Published in final edited form as: Cell. 2009 Jul 10;138(1):78–89. doi: 10.1016/j.cell.2009.06.029

FIGURE 2. Human SLX4/MUS312 interacts with SLX1 and XPF.

FIGURE 2

A- Y2H analysis of interactions between full length SLX4 fused to the GAL4-AD and full length or truncated SLX1 fused to the GAL4-DBD.

B- Y2H analysis of interactions between full length SLX1 fused to GAL4-DBD and various SLX4 truncations fused to GAL4-AD.
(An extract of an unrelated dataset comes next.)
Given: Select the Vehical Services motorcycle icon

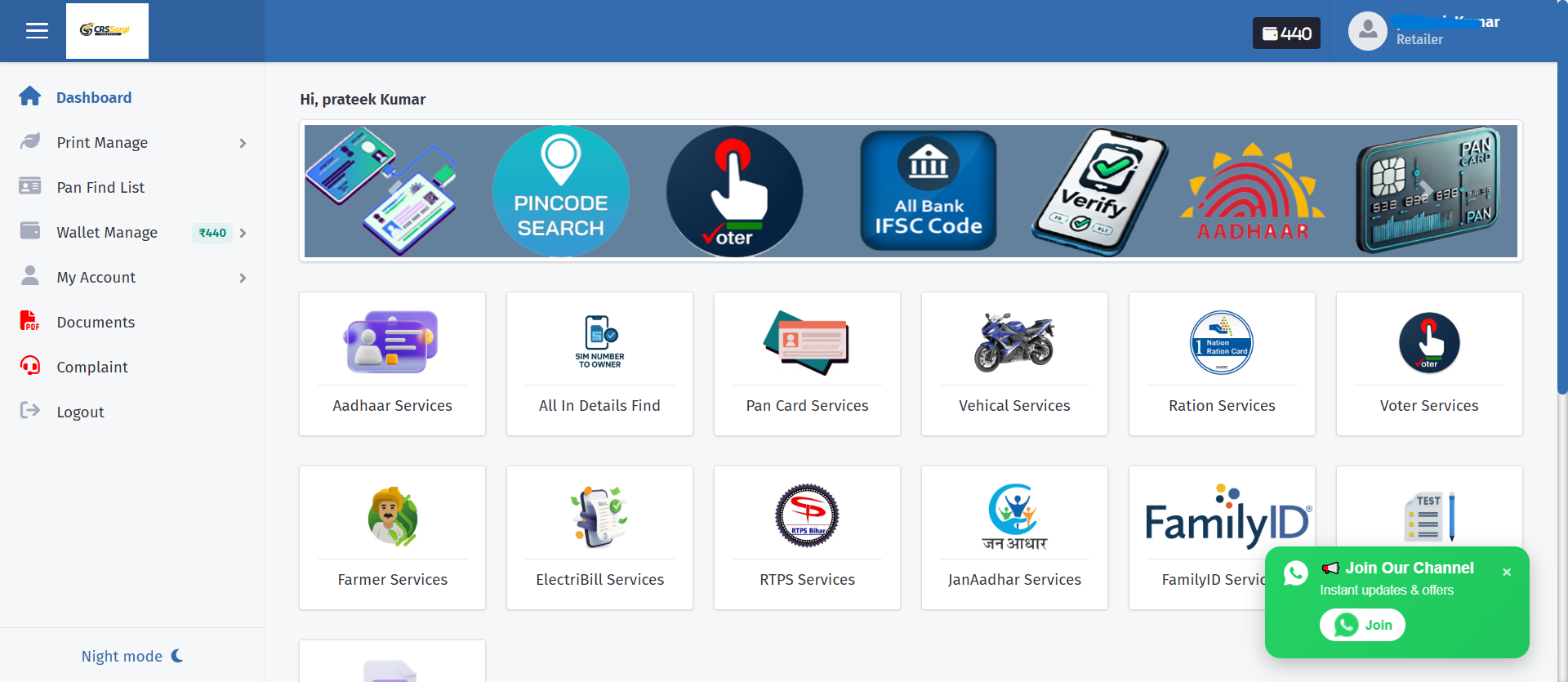Looking at the screenshot, I should tap(1013, 341).
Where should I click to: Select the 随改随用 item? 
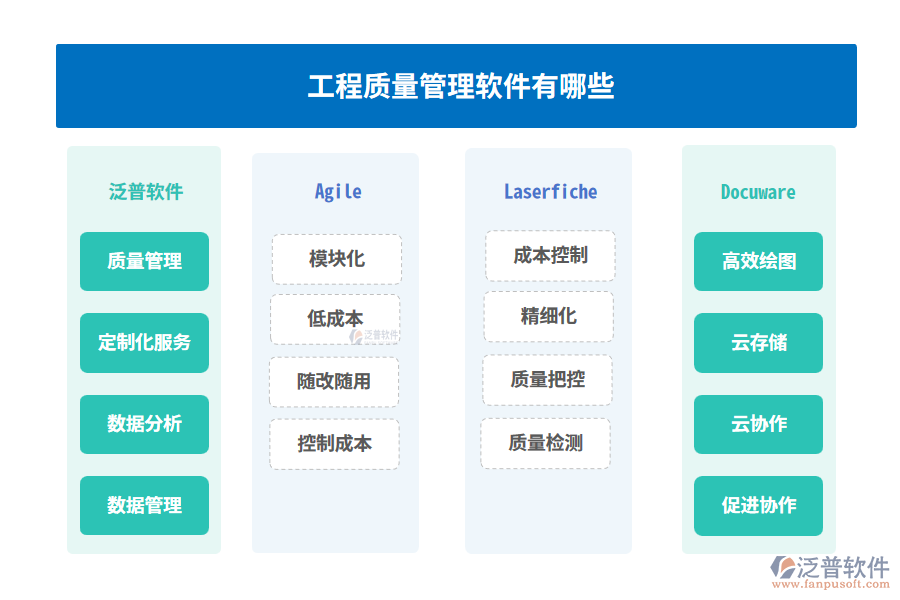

C- Immunoprecipitation of the indicated FLAG-tagged SLX1 proteins overproduced in HEK cells along with the indicated GFP-tagged SLX4 proteins. Western blot shows FLAG-tagged SLX1, GFP-tagged SLX4 and endogenous XPF in total cell lysates and FLAG-eluates. The amount of total cell lysate loaded per lane is 10% of the input, relative to the amount loaded of the corresponding FLAG-eluate.

D- Y2H analysis of interactions between SLX4 and SLX1 fused to GAL4-AD and XPF and ERCC1 fused to GAL4-DBD.

E- Y2H analysis of interaction between XPF fused to GAL4-DBD and the indicated SLX4 fragments fused to GAL4-AD.